皮質ニューロン内遺伝子発現の単一分子レベル計測開発

1999 Fiscal Year Annual Research Report

• Project/Area Number: 11170201
• Research Institution: Hokkaido University
• Principal Investigator: 金城 政孝 北海道大学, 電子科学研究所, 助教授 (70177971)
• Co-Investigator(Kenkyū-buntansha): 野村 保友 北海道大学, 電子科学研究所, 助手 (80237883)
• Keywords: c-fos / PCR / 蛍光測定 / 蛍光相関分光法 / 遺伝子発現 / 単一分子検出 / 低酸素 / 近赤外分光法

Research Abstract

本研究は光学手法を用いることで、生きたまま活動している脳表面における各単一細胞の遺伝子発現の過程、特に低酸素・低エネルギー状態で発現するc-fos mRNAを検出するための手法の開発と転写因子として働くc-fosの発現機構の解明を行うことを目的としている。
我々はそのために、2つの方法を採用した。一つはよく用いられているPCRを中心とした通常の生化学的手法であり、もう一つは、単一分子検出法の一つである蛍光相関分光法(Fluorescence Correlation Spectroscopy)である。
これまでに、ラット脳内の低酸素状態を近赤外分光法によりモニターしながら、様々な条件で脳を切り出し、定量的PCR法を用いて低酸素状態でc-fos mRNAの誘導が起こることが明らかにした。一方FCSを用いて、微小領域での特定遺伝子の発現を検出できる単一分子レベルハイブリダイセーションという手法を開発してきた。この手法の特徴の一つに光学顕微鏡の持つ空間分解能がある。顕微鏡の利用できる環境であればどこでも、従って単一細胞レベルでの遺伝子の発現をしかも細胞内の特定の部位を特定しながら測定できる可能性が示唆される。
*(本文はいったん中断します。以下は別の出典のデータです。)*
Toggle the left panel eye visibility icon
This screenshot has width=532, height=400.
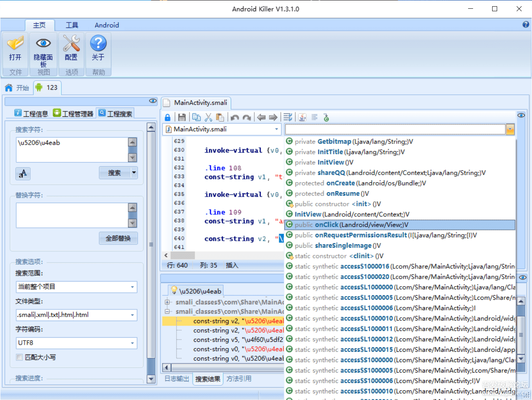153,101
この方法を脳表面への測定へ応用するために我々は成立顕微鏡タイプのFCSを開発中である。開発に当たって現在の問題点は検出器を顕微鏡本体上部に設置すると、機械的強度が保てなくなる点である。これを改善するために検出器と顕微鏡の間を光ファイバーを用いて結ぶことにした。光ファイバーを用いることによる蛍光発光の検出感度の低下は免れないが、成立顕微鏡を利用できることによる脳表面の観察と、機械的安定性は向上するものと期待される。
これら二つの手法を組み合わせて、こんど、低酸素状態を近赤外分光法でモニターし、その時のc-fos mRNAの発現量をFCSを用いて検出することを試みる予定である。

Research Products

• [Publications] Pack, C-G: "Effect of electrostatic interaction on the binding of charged substrate to GroEL studies by high sensitive fluorescence correlation spectroscopy"Biochem.Biophysi.Res.Comm.. 267. 300-304 (2000)
• [Publications] Nomura Y.: "c-fos expression and redox state of Cytochrome oxidase of rat brain in hypoxia"Neuro Report. 11. 301-304 (2000)
• [Publications] Takakuwa T.: "Fluorescence carrelation spectroscopy analysis of the hydrophobic interaction of protein 4.1 with phosphatidyl serine"Biophysical Chem.. 82. 149-155 (1999)
• [Publications] 金城政孝: "蛍光相関分光法による一分子検出"蛋白核酸酵素. 44. 1431-1438 (1999)
• [Publications] 金城政孝: "蛍光相関分光法によるDNAの検出"精密工学. 65. 175-180 (1999)
• [Publications] 西村吾郎: "蛍光相関法による単一分子レベルの酵素反応解析"生物物理. 39. 81-85 (1999)